Israeli youths jailed for refusing to serve in army

Israeli youths jailed for refusing to serve in army

The anti-militarization group New Profile announced this week that two Israeli youths who refuse to serve in the army are once again being sent back to military prison.
Udi Segal, 18, has been handed down a fourth prison term and Uriel Ferera, 19, has been sent to jail for the eighth time; both were issued ten-day sentences on 29 September.
Segal and Ferera are among fifty youths who signed an open letter to Israeli Prime Minister Benjamin Netanyahu earlier this year stating their refusal to serve in Israel’s army because of its violations of Palestinians’ rights.
Israeli youths are drafted into the military once they turn 18.

Against the occupation

“We’re using refusal as a tool in the struggle against the occupation, to end the occupation,” Segal says in the above video by Moriel Rothman-Zecher and Yuval Orr.
In the video Segal explains that up until the eighth grade, he was enrolled in one of Israel’s few desegregated schools where Palestinian and Jewish children are educated together.
He was then transferred to a public school “that consistently boasts one of the highest rates of [Israeli military] enlistment, mostly in combat units.”
“It was a jarring transition,” the youth states.
In the video he explains in Arabic that he would tell Palestinians that “there are people who stand with you and that there are young Israelis who are against the occupation.”
Segal, who has two brothers serving in the army, including one who participated in the massive assault on Gaza this summer, told CNN that he has received threats because of his refusal of compulsory military service.
“The basic freedom that people don’t get in Gaza, also in the West Bank, also here in Israel, is because of the occupation.

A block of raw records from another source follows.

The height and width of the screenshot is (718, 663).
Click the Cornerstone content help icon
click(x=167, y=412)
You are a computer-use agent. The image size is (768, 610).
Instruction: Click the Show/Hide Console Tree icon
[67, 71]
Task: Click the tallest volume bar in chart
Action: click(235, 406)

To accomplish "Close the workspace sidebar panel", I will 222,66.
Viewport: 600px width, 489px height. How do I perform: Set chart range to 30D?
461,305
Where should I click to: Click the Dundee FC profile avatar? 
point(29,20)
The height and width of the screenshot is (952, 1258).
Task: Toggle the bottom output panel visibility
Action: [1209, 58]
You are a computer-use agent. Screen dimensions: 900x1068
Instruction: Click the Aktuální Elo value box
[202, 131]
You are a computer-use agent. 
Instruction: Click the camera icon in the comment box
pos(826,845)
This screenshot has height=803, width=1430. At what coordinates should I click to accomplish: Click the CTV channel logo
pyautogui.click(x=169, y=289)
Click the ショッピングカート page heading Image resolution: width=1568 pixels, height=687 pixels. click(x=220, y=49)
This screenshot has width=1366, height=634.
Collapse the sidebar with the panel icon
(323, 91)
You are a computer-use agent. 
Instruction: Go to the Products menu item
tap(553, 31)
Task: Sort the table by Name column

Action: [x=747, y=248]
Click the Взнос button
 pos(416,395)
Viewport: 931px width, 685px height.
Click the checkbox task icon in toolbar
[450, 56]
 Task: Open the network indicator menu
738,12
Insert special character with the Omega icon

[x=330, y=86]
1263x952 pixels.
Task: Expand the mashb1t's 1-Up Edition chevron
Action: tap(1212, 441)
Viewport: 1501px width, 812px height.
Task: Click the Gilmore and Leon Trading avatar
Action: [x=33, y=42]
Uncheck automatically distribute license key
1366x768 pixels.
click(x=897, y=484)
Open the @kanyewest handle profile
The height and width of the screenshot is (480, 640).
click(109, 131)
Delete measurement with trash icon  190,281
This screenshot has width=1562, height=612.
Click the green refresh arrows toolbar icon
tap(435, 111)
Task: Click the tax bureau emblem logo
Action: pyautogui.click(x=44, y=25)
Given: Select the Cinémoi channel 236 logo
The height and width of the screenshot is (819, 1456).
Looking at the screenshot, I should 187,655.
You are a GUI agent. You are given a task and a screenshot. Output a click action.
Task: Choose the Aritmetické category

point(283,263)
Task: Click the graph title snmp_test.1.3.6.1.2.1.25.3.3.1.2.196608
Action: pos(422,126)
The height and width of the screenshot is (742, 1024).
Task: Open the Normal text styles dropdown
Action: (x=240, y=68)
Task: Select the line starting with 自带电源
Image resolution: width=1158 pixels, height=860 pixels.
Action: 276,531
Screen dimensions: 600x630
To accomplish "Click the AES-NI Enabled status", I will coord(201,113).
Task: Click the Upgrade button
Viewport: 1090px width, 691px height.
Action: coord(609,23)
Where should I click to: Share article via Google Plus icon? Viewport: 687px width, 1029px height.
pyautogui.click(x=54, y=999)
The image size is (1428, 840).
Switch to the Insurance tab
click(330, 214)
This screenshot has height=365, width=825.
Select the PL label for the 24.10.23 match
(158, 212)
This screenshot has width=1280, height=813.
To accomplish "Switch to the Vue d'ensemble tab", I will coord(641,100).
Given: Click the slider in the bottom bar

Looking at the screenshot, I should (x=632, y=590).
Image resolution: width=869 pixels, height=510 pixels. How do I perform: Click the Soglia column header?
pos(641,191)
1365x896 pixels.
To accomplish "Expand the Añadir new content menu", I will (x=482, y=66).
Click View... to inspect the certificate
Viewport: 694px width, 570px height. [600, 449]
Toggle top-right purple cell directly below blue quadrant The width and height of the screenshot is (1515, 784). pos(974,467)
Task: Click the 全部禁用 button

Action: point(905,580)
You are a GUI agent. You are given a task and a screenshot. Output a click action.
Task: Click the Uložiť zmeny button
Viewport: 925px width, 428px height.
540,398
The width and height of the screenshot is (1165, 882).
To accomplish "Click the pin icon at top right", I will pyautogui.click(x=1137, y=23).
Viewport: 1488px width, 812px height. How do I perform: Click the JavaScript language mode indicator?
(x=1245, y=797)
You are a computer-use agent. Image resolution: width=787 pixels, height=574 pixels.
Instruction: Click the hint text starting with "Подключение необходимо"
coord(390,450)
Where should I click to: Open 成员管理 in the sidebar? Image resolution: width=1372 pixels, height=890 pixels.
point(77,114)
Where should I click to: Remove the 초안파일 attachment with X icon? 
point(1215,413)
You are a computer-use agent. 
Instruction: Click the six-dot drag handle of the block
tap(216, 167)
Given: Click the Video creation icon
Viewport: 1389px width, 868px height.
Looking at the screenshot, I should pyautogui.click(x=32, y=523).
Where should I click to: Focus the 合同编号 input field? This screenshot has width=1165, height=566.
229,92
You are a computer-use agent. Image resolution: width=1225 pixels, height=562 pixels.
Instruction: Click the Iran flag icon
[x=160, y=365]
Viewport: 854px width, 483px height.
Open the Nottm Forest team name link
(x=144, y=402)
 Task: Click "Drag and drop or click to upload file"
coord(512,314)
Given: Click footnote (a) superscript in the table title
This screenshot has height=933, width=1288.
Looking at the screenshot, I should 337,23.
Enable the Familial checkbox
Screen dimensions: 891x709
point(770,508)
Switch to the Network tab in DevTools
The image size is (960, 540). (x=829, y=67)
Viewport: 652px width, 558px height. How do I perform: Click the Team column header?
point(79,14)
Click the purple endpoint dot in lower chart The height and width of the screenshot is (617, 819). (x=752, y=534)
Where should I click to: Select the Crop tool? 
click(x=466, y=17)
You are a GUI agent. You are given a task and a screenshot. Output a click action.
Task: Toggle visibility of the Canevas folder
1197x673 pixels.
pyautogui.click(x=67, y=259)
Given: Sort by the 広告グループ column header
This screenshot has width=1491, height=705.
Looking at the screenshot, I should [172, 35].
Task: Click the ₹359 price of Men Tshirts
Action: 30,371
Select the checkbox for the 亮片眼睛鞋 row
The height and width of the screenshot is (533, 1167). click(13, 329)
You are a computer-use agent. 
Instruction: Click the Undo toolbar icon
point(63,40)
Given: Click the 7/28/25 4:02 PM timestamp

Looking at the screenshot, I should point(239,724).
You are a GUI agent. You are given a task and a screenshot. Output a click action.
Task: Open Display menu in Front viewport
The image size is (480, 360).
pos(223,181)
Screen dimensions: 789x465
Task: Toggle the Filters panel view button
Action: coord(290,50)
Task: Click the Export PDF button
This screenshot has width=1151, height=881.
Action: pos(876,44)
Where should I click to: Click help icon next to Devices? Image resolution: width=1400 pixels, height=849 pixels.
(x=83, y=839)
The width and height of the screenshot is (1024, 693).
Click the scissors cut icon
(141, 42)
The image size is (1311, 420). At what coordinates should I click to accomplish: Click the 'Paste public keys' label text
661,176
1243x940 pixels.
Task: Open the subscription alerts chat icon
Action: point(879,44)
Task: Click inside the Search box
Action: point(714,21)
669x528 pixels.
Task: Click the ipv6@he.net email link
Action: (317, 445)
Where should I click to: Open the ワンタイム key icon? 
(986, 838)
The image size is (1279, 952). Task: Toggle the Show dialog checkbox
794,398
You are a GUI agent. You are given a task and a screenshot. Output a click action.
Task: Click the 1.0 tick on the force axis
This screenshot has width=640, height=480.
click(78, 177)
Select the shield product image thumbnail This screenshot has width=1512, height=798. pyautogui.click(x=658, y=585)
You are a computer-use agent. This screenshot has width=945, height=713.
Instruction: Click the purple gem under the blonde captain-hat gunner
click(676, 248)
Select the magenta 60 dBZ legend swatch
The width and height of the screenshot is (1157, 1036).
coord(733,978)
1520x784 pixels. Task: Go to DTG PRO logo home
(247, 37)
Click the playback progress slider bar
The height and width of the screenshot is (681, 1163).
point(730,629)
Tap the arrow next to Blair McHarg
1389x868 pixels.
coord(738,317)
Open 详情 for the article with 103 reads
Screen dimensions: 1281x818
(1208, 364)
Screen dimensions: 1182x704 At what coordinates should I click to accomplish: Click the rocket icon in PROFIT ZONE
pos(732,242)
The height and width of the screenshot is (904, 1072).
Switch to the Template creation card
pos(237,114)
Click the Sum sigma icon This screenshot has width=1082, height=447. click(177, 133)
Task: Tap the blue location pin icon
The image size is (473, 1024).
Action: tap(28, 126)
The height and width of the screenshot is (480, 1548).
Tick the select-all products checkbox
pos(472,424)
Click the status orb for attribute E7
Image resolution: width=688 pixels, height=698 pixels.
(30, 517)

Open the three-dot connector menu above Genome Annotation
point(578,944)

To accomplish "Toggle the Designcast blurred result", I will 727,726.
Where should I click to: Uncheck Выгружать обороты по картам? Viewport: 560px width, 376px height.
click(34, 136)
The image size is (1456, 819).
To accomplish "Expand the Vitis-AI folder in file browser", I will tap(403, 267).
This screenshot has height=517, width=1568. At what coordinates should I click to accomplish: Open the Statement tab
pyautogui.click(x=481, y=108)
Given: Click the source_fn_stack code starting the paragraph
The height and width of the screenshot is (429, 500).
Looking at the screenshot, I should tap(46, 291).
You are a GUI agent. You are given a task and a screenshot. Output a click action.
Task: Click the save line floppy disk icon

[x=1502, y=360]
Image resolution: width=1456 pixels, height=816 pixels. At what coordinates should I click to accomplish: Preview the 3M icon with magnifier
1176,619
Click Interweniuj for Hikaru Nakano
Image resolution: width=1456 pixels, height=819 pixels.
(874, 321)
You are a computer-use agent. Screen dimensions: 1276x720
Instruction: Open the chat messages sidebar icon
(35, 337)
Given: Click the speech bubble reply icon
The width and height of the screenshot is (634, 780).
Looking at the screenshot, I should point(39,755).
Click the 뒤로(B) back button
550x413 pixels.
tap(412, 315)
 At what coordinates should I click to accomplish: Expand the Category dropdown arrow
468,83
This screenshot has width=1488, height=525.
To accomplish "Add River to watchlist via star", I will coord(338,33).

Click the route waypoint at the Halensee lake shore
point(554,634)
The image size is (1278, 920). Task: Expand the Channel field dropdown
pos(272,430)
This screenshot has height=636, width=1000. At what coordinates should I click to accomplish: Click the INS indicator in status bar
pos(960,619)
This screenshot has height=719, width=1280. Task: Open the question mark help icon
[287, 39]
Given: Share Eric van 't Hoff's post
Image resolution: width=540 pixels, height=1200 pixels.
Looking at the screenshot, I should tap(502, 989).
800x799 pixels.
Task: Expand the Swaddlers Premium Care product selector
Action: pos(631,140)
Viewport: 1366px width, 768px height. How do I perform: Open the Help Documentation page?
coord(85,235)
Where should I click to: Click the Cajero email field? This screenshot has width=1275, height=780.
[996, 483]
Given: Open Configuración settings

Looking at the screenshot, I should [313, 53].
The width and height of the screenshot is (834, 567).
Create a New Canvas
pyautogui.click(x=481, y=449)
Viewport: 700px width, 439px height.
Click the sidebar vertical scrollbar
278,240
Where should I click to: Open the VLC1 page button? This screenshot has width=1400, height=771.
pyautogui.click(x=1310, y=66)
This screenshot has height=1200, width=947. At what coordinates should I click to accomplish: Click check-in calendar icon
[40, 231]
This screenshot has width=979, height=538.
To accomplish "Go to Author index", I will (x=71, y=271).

Because of the occupation, I live in a military society, in a violent society, a chauvinistic society,” he said.

“Imagine what they do to Palestinians”

141002-uriel-ferera.jpg

Uriel Ferera as he enters an Israeli military base on 27 April 2014.
(Oren Ziv / ActiveStills)
Before his eighth sentence was handed down on Monday, Uriel Ferera had already spent 127 days in jail.
When Ferera was first jailed in late April, he wore a T-shirt bearing a message of solidarity with fellow refuser Omar Saad. A musician and tennis instructor, Saad is a member of the Druze religious minority which, unlike the majority of Palestinian citizens of Israel, are required to serve in the military.
When he refused to put on an Israeli military uniform, Ferera told Haaretz reporter Gideon Levy, a guard screamed at him.
Ferera, an Orthodox Jew who was born in Buenos Aires and whose family settled in present-day Israel when he was six, told Levy: “I shouted to God in Spanish: Get me out of here. They laughed at me. They said God would not listen to me, and would not get me out of there.”
He added, “I thought: If this is how they belittle me and use force on me, imagine what they do to Palestinian youths.”

Growing movement

There have been several recent high-profile cases of conscientious objectors being jailed.
Natan Blanc was jailed for 175 days before he was discharged in June 2013, according to Haaretz, and Omar Saad was imprisoned for 190 days beginning late last year.
Saad became a well-known face in the growing movement of Druze youths who refuse to serve in the military.
Anan Shaheen, another Druze youth, expected to be imprisoned when he reported for his compulsory military registration appointment in August. But he was given an exemption on the spot.
Anti-militarization campaigner Maisan Hamdan told The Electronic Intifada at the time: “I believe that the Israeli occupation is frightened by conscientious objectors who refuse in a very public way.”
Hamdan is active with the Refuse — Your People Will Protect You group, which endeavors to give legal and financial support to Druze conscientious objectors so they have alternatives to the many state and private benefits conditioned on army service.
Meanwhile, Palestinians in Israel are organizing to push back against the state’s new efforts to recruit Christians into the army.